Please copy out the entries below exactly, beginning with the line that contains "Task: Click the Apply button" and ending with the line that contains "Screen dimensions: 605x807", and include nothing outside that span.
■ ■ ■
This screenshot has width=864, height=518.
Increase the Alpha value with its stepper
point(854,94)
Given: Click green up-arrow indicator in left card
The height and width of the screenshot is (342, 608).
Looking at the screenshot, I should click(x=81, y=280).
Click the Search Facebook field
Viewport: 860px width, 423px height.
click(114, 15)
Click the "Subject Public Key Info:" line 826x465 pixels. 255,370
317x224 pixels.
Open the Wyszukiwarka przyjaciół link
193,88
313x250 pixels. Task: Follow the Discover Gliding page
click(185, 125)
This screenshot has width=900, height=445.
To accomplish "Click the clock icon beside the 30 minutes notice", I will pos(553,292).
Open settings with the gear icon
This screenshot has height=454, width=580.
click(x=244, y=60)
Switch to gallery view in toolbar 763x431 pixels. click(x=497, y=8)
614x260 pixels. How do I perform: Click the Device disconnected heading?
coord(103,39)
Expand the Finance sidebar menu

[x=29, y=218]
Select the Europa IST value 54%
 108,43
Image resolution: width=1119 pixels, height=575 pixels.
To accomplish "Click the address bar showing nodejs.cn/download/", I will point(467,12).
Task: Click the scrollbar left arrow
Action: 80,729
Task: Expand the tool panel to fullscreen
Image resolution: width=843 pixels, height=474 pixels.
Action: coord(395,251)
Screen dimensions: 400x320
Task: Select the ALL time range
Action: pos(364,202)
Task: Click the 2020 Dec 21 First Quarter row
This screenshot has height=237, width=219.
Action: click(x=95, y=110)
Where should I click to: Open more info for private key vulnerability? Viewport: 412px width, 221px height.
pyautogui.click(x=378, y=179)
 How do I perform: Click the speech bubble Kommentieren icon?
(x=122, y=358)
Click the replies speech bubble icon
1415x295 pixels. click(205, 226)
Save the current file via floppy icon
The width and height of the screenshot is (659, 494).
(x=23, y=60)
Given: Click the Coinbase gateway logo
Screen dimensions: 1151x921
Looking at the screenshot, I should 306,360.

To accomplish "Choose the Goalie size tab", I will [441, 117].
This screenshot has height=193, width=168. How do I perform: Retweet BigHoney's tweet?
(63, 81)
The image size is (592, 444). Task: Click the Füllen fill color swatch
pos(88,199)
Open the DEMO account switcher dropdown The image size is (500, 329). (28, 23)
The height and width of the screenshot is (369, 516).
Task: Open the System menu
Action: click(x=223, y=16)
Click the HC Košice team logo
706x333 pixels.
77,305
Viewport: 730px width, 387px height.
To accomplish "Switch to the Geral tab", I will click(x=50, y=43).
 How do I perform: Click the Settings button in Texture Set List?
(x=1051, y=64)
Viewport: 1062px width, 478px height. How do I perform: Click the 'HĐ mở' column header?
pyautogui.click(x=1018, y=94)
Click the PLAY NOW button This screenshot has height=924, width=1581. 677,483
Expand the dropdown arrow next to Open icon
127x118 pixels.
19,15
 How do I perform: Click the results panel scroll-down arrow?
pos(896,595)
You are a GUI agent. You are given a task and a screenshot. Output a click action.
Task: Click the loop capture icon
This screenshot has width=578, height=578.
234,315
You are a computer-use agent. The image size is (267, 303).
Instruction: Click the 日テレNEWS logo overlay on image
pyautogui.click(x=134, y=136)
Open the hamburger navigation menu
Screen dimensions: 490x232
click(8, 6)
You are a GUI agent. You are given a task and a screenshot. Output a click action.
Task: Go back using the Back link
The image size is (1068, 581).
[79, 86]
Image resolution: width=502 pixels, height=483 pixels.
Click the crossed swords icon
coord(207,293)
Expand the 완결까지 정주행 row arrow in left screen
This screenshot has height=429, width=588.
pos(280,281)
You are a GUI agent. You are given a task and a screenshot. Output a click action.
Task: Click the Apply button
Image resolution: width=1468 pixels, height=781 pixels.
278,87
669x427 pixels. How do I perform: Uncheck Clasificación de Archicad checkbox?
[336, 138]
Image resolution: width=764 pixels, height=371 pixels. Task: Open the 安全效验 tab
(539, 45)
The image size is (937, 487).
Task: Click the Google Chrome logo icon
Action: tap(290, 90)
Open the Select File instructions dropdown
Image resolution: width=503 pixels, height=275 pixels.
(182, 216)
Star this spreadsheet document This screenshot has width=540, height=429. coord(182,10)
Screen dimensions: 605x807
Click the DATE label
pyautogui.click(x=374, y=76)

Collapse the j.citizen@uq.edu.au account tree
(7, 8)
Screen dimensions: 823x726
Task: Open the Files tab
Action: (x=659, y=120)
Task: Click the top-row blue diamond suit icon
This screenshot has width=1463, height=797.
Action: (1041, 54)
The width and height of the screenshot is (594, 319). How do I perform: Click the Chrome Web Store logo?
■ ■ ■
(Your solution):
Task: Click the Apply button
Image resolution: width=1468 pixels, height=781 pixels.
278,87
669x427 pixels. How do I perform: Uncheck Clasificación de Archicad checkbox?
[336, 138]
Image resolution: width=764 pixels, height=371 pixels. Task: Open the 安全效验 tab
(539, 45)
The image size is (937, 487).
Task: Click the Google Chrome logo icon
Action: tap(290, 90)
Open the Select File instructions dropdown
Image resolution: width=503 pixels, height=275 pixels.
(182, 216)
Star this spreadsheet document This screenshot has width=540, height=429. coord(182,10)
Screen dimensions: 605x807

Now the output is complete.